# Can you eat these?



## nctrader03

Croaker? 
Sea Cat?


----------



## Cdog

nctrader03 said:


> Croaker?
> Sea Cat?


Croaker, most definetly,not sure what a sea cat is.


----------



## Darkness

You aren't going to even see a salty cat unless you go to FL or the Gulf.


----------



## f1b32oPTic

i caught a bunch of cats in the salt marshes in edisto island which is really close to charleston sc.

i hear that they are white cats though, which tolerate brackish water...we caught several in the 3-4 lb. range. the locals were keeping and eating them

i used to live in west palm and we'd catch those sea cats and gaftops all the time when we were using shrimp. but they were definately a different species than the white cats which really just look like a pale channel cat without spots


----------



## PullMyFinger

*Spit that out!*

Trader,

I grew up on the Gulf & nobody there ate the saltwater catfish we would invariably catch on every fishing trip. Generally considered to be a nuisance fish. :--| Having said that, somebody is probably going to post a recipe from emeril.com for salty cat and make a liar out of me. I suppose somebody in the world eats 'em, but I've never seen it on the menu in a seafood restarant. Plus with those nasty spines on their fins, I'd just as soon steer clear of them.

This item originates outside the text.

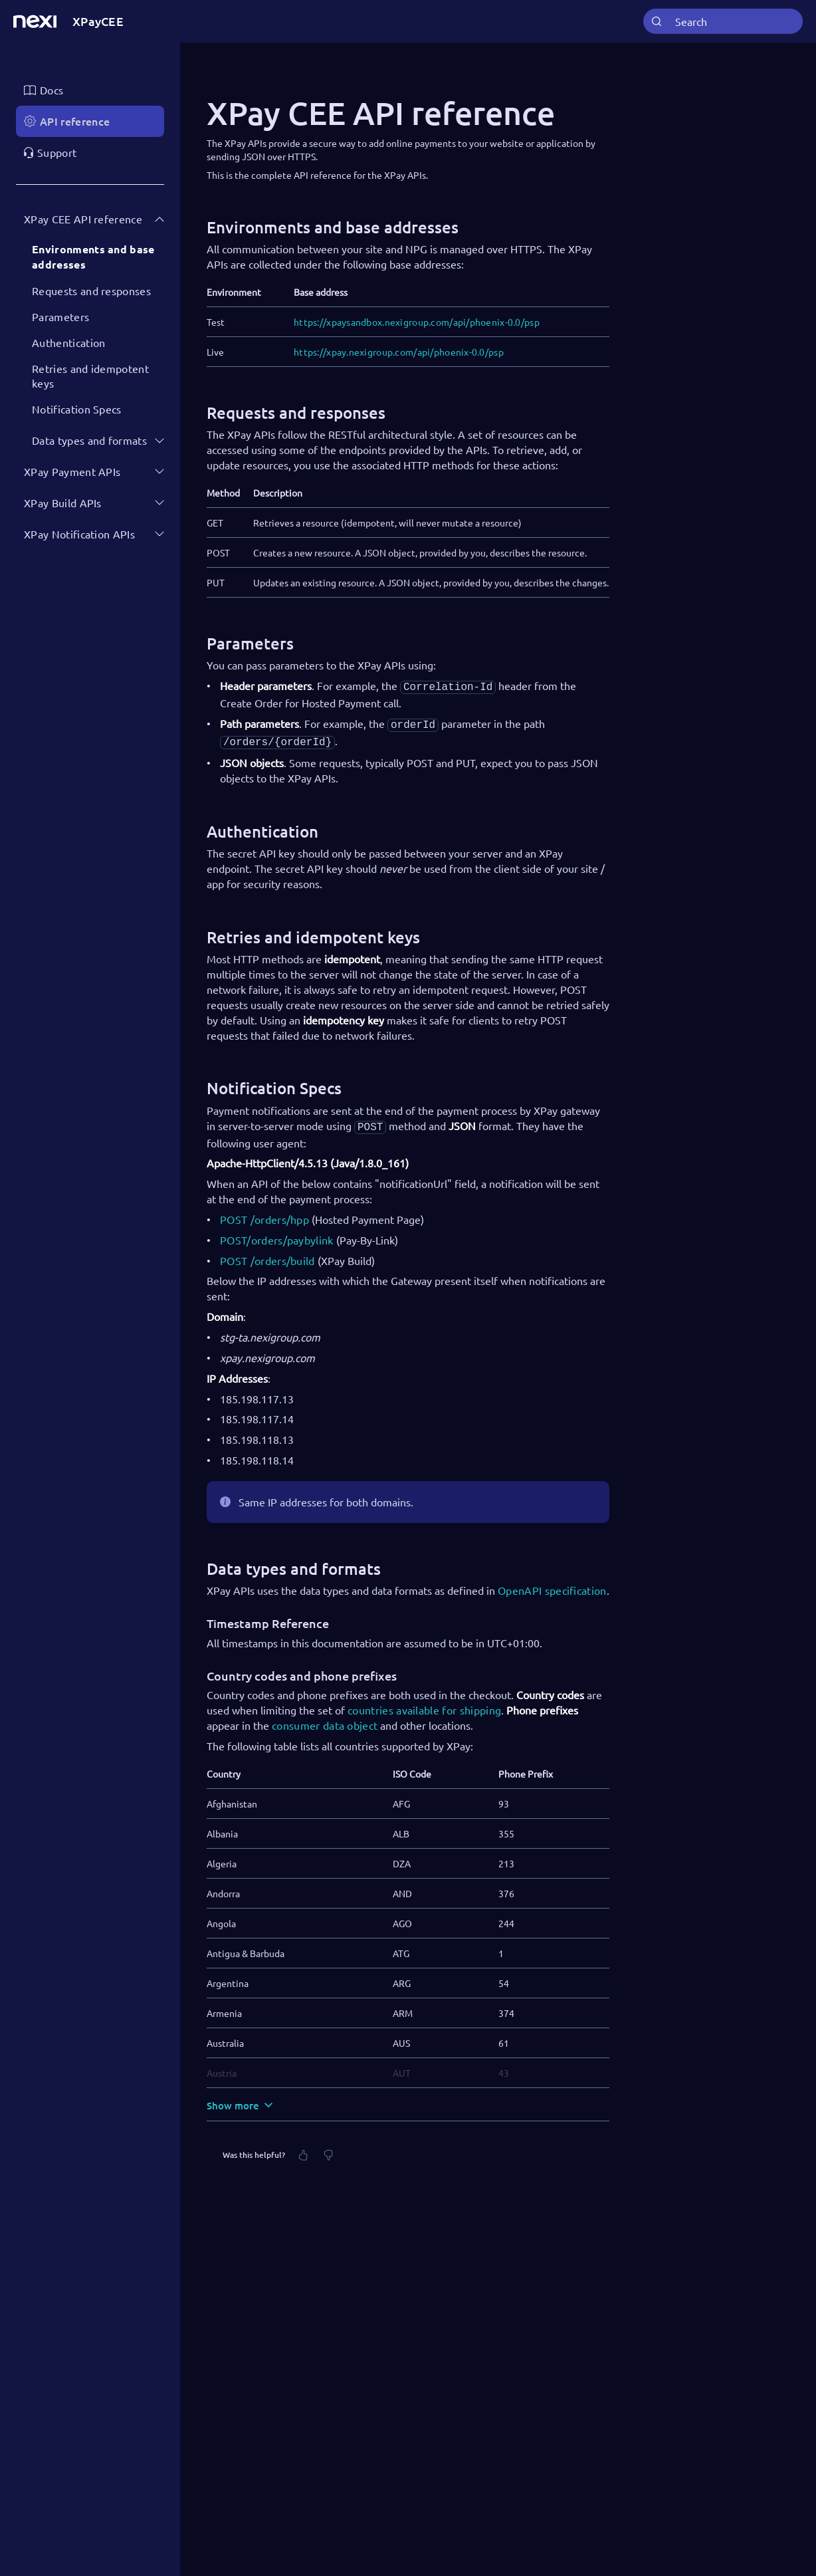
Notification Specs (77, 408)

As for croaker, plenty of folks DO eat those. Always considered them as bait myself. Then again, I've eaten plenty of whiting (delicious) and he's first cousin to a croaker, so dig in and enjoy. I've seen a recipe or two for croaker on here, in fact.

There's my 2 cents; now go get yer hook wet!


----------



## Moonshine

... Fillet your croakers, being they are good sized, coat them up with blackened seasoning and sautee away like a redfish. Taste same anyways. Simple and very tasty.


----------



## Rockstar

i'll eat croaker over 12in. i like to use a flexible filet knife to cut around the ribs, with a little practice you can get right around them. skin them, pick out the rest of the bones with a pair of pliers... batter 'em up and give 'em the hot oil bath... can't beat it... they're tasty critters. as for that blackening recipe i'll have to try that. i usually use the house of autry stuff on my tuna, coat with seperated butter... toss on the seasoning and throw that sucker on the grill.


----------



## BubbaBlue

Rockstar said:


> ...skin them, pick out the rest of the bones with a pair of pliers...

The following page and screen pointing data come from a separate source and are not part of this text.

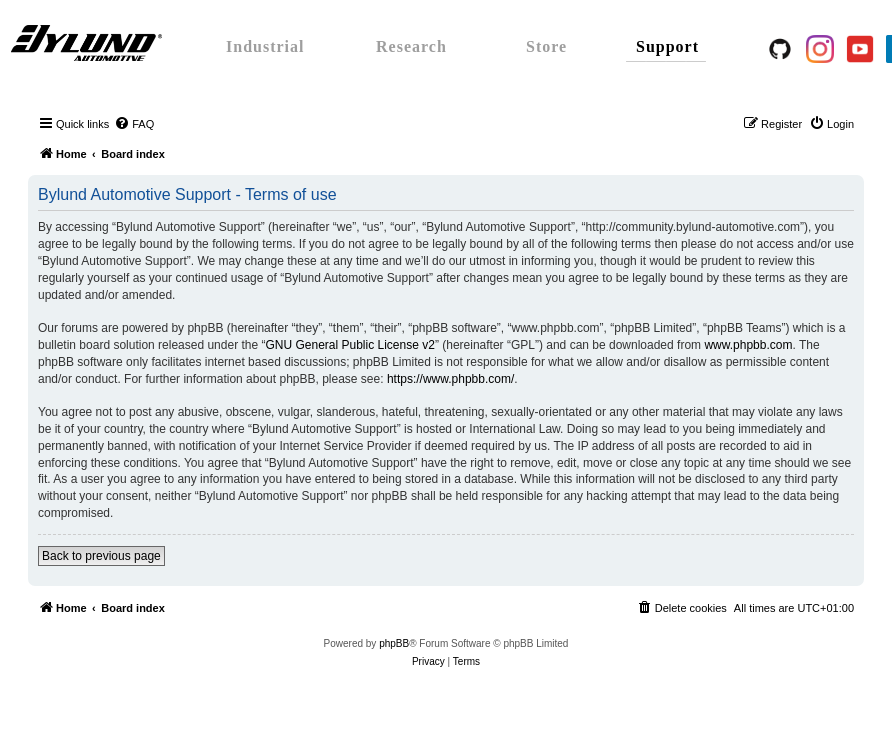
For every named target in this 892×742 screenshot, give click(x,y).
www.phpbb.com (748, 345)
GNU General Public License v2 (349, 345)
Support (667, 46)
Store (546, 46)
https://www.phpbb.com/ (450, 379)
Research (411, 46)
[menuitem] (134, 124)
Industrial (265, 46)
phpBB (394, 643)
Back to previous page (101, 556)
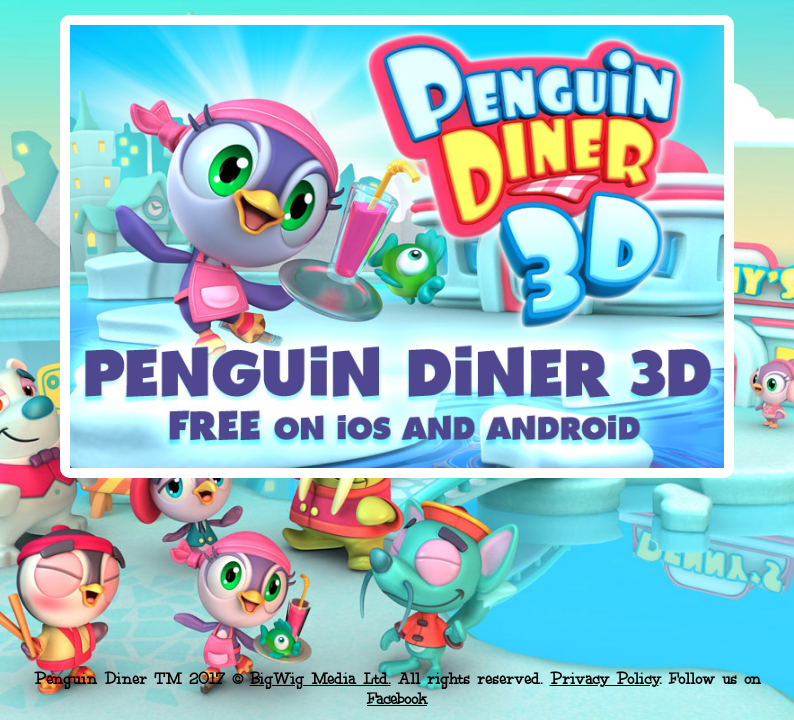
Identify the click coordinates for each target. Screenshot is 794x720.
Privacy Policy (604, 679)
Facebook (397, 699)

I used to do that too. Here's a trick I learned last year:

Take the skinned croaker fillet in your hand, bend it lengthwise with what was the skin side to the inside of the bend. On the head end, the fillet will separate right at the bones. One side of the separation will be bone free and the other will have the bones right at the joint. Lay the fillet down and slice off about a 1/8" piece of meat/bones right at the separation. Done. No more bones.  

I usually cut the head end to resemble fish sticks anyhow, so this helps with the process.
.


----------



## wncfishbuster

*cajun seasoning*

try the cajun blackened seasoning i posted. much better than most you can buy, they are frequently about 1/2 salt.
c ya on the pier


----------



## Pond Fisher

I fish saltwater very little and I need indentify help. Do any of you know of any site that has pics of saltwater fish on it and then them all on one sheet of paper so I can print and bring with me when I drop a line.


----------



## rhorm

Pond Fisher said:


> I fish saltwater very little and I need indentify help. Do any of you know of any site that has pics of saltwater fish on it and then them all on one sheet of paper so I can print and bring with me when I drop a line.



Hope this helps: 
http://www.cherrygrovepier.com/fishing.htm

good luck - Ron


----------